- [Task goal] Each line of the listing below should be restated word for word.

====== Provided data

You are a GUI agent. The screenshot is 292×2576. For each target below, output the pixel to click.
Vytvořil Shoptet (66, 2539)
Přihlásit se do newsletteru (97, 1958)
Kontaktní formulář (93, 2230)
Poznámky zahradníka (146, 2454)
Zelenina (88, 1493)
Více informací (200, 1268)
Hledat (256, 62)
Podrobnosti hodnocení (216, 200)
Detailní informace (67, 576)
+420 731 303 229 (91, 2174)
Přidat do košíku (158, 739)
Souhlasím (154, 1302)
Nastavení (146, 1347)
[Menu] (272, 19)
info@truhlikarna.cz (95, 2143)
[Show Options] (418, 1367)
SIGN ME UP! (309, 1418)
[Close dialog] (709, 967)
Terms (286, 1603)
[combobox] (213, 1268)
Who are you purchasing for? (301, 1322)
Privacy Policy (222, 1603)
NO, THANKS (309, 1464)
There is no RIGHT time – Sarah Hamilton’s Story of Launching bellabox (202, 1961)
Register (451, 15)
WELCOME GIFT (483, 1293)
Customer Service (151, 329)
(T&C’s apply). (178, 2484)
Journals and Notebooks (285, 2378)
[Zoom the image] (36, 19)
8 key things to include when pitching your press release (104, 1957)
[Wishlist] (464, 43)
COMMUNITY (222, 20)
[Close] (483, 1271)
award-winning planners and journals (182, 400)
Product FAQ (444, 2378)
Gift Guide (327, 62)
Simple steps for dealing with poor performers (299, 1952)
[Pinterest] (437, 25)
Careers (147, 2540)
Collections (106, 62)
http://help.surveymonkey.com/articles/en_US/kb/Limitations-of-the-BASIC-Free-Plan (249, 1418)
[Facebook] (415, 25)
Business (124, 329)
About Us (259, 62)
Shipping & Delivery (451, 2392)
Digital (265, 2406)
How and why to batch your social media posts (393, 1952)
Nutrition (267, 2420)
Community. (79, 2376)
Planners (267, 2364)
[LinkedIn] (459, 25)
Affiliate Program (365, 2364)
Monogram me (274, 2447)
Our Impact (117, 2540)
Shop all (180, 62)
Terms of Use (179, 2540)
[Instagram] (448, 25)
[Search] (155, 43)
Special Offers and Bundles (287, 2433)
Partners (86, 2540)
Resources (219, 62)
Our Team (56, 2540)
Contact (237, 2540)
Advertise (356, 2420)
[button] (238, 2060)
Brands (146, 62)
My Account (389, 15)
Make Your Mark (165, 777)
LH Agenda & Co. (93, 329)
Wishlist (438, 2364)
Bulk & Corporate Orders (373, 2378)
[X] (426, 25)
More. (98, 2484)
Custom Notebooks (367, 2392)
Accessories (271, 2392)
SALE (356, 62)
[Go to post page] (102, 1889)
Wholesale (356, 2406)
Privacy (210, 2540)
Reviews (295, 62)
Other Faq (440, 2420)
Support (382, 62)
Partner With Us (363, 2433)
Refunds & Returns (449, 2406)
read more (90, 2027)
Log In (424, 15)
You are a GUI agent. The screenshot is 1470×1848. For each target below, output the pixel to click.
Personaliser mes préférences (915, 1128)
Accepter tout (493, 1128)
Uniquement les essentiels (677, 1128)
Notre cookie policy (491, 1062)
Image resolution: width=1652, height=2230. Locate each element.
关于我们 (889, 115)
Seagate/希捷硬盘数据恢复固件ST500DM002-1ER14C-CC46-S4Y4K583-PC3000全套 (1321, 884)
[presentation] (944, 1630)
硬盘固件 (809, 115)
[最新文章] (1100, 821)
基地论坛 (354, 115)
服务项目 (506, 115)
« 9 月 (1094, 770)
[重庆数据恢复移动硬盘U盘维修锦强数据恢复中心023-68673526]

============

- [Response to this task]
You are a GUI agent. The screenshot is 292×2576. For each target below, output the pixel to click.
Vytvořil Shoptet (66, 2539)
Přihlásit se do newsletteru (97, 1958)
Kontaktní formulář (93, 2230)
Poznámky zahradníka (146, 2454)
Zelenina (88, 1493)
Více informací (200, 1268)
Hledat (256, 62)
Podrobnosti hodnocení (216, 200)
Detailní informace (67, 576)
+420 731 303 229 (91, 2174)
Přidat do košíku (158, 739)
Souhlasím (154, 1302)
Nastavení (146, 1347)
[Menu] (272, 19)
info@truhlikarna.cz (95, 2143)
[Show Options] (418, 1367)
SIGN ME UP! (309, 1418)
[Close dialog] (709, 967)
Terms (286, 1603)
[combobox] (213, 1268)
Who are you purchasing for? (301, 1322)
Privacy Policy (222, 1603)
NO, THANKS (309, 1464)
There is no RIGHT time – Sarah Hamilton’s Story of Launching bellabox (202, 1961)
Register (451, 15)
WELCOME GIFT (483, 1293)
Customer Service (151, 329)
(T&C’s apply). (178, 2484)
Journals and Notebooks (285, 2378)
[Zoom the image] (36, 19)
8 key things to include when pitching your press release (104, 1957)
[Wishlist] (464, 43)
COMMUNITY (222, 20)
[Close] (483, 1271)
award-winning planners and journals (182, 400)
Product FAQ (444, 2378)
Gift Guide (327, 62)
Simple steps for dealing with poor performers (299, 1952)
[Pinterest] (437, 25)
Careers (147, 2540)
Collections (106, 62)
http://help.surveymonkey.com/articles/en_US/kb/Limitations-of-the-BASIC-Free-Plan (249, 1418)
[Facebook] (415, 25)
Business (124, 329)
About Us (259, 62)
Shipping & Delivery (451, 2392)
Digital (265, 2406)
How and why to batch your social media posts (393, 1952)
Nutrition (267, 2420)
Community. (79, 2376)
Planners (267, 2364)
[LinkedIn] (459, 25)
Affiliate Program (365, 2364)
Monogram me (274, 2447)
Our Impact (117, 2540)
Shop all (180, 62)
Terms of Use (179, 2540)
[Instagram] (448, 25)
[Search] (155, 43)
Special Offers and Bundles (287, 2433)
Partners (86, 2540)
Resources (219, 62)
Our Team (56, 2540)
Contact (237, 2540)
Advertise (356, 2420)
[button] (238, 2060)
Brands (146, 62)
My Account (389, 15)
Make Your Mark (165, 777)
LH Agenda & Co. (93, 329)
Wishlist (438, 2364)
Bulk & Corporate Orders (373, 2378)
[X] (426, 25)
More. (98, 2484)
Custom Notebooks (367, 2392)
Accessories (271, 2392)
SALE (356, 62)
[Go to post page] (102, 1889)
Wholesale (356, 2406)
Privacy (210, 2540)
Reviews (295, 62)
Other Faq (440, 2420)
Support (382, 62)
Partner With Us (363, 2433)
Refunds & Returns (449, 2406)
read more (90, 2027)
Log In (424, 15)
You are a GUI agent. The screenshot is 1470×1848. For each target below, output the pixel to click.
Personaliser mes préférences (915, 1128)
Accepter tout (493, 1128)
Uniquement les essentiels (677, 1128)
Notre cookie policy (491, 1062)
Image resolution: width=1652, height=2230. Locate each element.
关于我们 (889, 115)
Seagate/希捷硬盘数据恢复固件ST500DM002-1ER14C-CC46-S4Y4K583-PC3000全套 (1321, 884)
[presentation] (944, 1630)
硬盘固件 (809, 115)
[最新文章] (1100, 821)
基地论坛 (354, 115)
服务项目 (506, 115)
« 9 月 (1094, 770)
[重庆数据恢复移动硬盘U盘维修锦强数据恢复中心023-68673526]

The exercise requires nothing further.